[[ RECORDS TO PROCESS, beginning ]]

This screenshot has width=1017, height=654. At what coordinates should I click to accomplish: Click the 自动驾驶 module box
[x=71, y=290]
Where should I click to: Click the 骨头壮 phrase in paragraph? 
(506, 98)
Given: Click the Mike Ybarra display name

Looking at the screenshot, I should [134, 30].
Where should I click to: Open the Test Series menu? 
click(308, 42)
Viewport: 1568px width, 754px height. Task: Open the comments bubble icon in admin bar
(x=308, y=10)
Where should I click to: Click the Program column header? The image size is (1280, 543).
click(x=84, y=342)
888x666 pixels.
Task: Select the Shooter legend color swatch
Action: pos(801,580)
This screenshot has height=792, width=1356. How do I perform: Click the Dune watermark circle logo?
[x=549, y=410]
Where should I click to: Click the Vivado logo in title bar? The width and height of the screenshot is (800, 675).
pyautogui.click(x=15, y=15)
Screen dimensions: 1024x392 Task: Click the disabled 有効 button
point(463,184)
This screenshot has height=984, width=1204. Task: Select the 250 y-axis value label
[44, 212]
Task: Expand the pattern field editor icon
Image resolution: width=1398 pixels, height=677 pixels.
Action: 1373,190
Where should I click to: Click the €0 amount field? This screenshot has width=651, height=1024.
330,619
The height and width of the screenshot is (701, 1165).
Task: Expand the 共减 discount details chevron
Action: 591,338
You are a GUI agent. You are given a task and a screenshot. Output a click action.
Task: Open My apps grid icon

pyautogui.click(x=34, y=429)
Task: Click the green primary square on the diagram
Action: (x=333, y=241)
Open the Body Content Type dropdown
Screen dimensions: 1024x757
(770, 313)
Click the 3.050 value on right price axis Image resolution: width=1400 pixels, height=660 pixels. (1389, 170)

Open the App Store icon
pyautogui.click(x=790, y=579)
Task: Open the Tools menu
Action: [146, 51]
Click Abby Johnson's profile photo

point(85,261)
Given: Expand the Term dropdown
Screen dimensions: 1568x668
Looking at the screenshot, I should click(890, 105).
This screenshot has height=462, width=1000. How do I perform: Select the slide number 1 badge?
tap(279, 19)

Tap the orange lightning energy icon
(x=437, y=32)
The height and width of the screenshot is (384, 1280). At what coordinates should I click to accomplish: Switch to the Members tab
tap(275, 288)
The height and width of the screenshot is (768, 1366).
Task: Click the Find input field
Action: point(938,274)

[[ RECORDS TO PROCESS, end ]]

#### TASK INSTRUCTIONS
Nothing in the records above may be left out when you repeat them exactly.

#### YOUR RESPONSE
This screenshot has width=1017, height=654. At what coordinates should I click to accomplish: Click the 自动驾驶 module box
[x=71, y=290]
Where should I click to: Click the 骨头壮 phrase in paragraph? 
(506, 98)
Given: Click the Mike Ybarra display name

Looking at the screenshot, I should [134, 30].
Where should I click to: Open the Test Series menu? 
click(308, 42)
Viewport: 1568px width, 754px height. Task: Open the comments bubble icon in admin bar
(x=308, y=10)
Where should I click to: Click the Program column header? The image size is (1280, 543).
click(x=84, y=342)
888x666 pixels.
Task: Select the Shooter legend color swatch
Action: pos(801,580)
This screenshot has height=792, width=1356. How do I perform: Click the Dune watermark circle logo?
[x=549, y=410]
Where should I click to: Click the Vivado logo in title bar? The width and height of the screenshot is (800, 675).
pyautogui.click(x=15, y=15)
Screen dimensions: 1024x392 Task: Click the disabled 有効 button
point(463,184)
This screenshot has height=984, width=1204. Task: Select the 250 y-axis value label
[44, 212]
Task: Expand the pattern field editor icon
Image resolution: width=1398 pixels, height=677 pixels.
Action: 1373,190
Where should I click to: Click the €0 amount field? This screenshot has width=651, height=1024.
330,619
The height and width of the screenshot is (701, 1165).
Task: Expand the 共减 discount details chevron
Action: 591,338
You are a GUI agent. You are given a task and a screenshot. Output a click action.
Task: Open My apps grid icon

pyautogui.click(x=34, y=429)
Task: Click the green primary square on the diagram
Action: (x=333, y=241)
Open the Body Content Type dropdown
Screen dimensions: 1024x757
(770, 313)
Click the 3.050 value on right price axis Image resolution: width=1400 pixels, height=660 pixels. (1389, 170)

Open the App Store icon
pyautogui.click(x=790, y=579)
Task: Open the Tools menu
Action: [146, 51]
Click Abby Johnson's profile photo

point(85,261)
Given: Expand the Term dropdown
Screen dimensions: 1568x668
Looking at the screenshot, I should click(890, 105).
This screenshot has height=462, width=1000. How do I perform: Select the slide number 1 badge?
tap(279, 19)

Tap the orange lightning energy icon
(x=437, y=32)
The height and width of the screenshot is (384, 1280). At what coordinates should I click to accomplish: Switch to the Members tab
tap(275, 288)
The height and width of the screenshot is (768, 1366).
Task: Click the Find input field
Action: point(938,274)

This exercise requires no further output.